2. Die Stadtverwaltung wird mit ausgewählten Planungsbüros an alternativen Ideen weiter arbeiten und eine kleine Planungsgruppe (mit Stadträten, ca. 10 Bürgern und Fachleuten) einrichten, die den Prozess 2019 begleitet. Ideen von Bürgern werden gern aufgenommen, müssen aber professionell bearbeitet werden.

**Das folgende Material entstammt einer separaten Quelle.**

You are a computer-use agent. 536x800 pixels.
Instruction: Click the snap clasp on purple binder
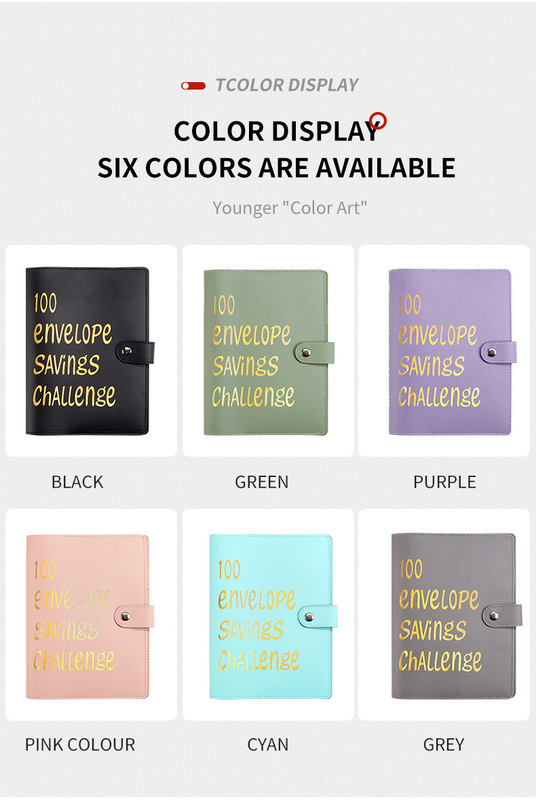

3. Vor einem kommunalen Bürgerentscheid werden Sie als Bürgerin oder Bürger über die Auffassung von Gemeinderat und Bürgermeister informiert. Der Bürgerentscheid wird an einem Sonntag durchgeführt. Die Frage, die sich auf dem Stimmzettel befindet, muss so formuliert sein, dass sie mit „Ja“ oder „Nein“ beantwortet werden kann. Nur gemeldete Bürger der Gemeinde können abstimmen, das heißt, die von außen kommenden und an anderen Orten registrierten Pendler NICHT.

Die Mehrheit muss mindestens 20 Prozent der Stimmberechtigten betragen (Abstimmungsquorum). Wird das Quorum nicht erreicht, entscheidet der Gemeinderat über die Angelegenheit. Ein Bürgerentscheid hat die gleiche Wirkung wie ein Beschluss des Gemeinderats.

3. Der Bürgerentscheid über die Innenstadtstrecke (JA oder NEIN) wird, je nach Stand der Informationen zu den Alternativen, 2020 oder 2021 stattfinden. Fällt ein NEIN zur Innenstadtstrecke, müssen danach die möglichen Alternativen geplant werden.

4. Demnächst wird eine Projekt-Gesellschaft für die Regionalstadtbahn gegründet, die Detailplanungen vornimmt und ein Betriebskonzept erarbeitet.

5. Ein Forum im Internet, wie von Gästen gewünscht, soll erst ab Sommer 2019 eingerichtet werden, wenn bessere Informationen zu den Alternativen vorliegen.

6. OB Palmer: Wenn der Gemeinderat zustimmt, die gesamte Innenstadt-Strecke bis Waldhäuser Ost zu bauen, „bin ich sofort bereit. Aber dazu bin ich allein nicht mutig genug. Denn das ist sehr teuer.“ „Meine Stimme haben Sie!“ rief eine junge Frau in den Raum.

7. OB Palmer warnte vor einem Ausstieg aus dem Regional-Verbund. Der Brexit sei ein gutes Beispiel dafür, dass Schaden nicht nur innerhalb des Aussteiger-Gebiets, sondern auch weit über die Region hinaus entstehen könne. Er warnte deshalb vor einem „TÜxit“.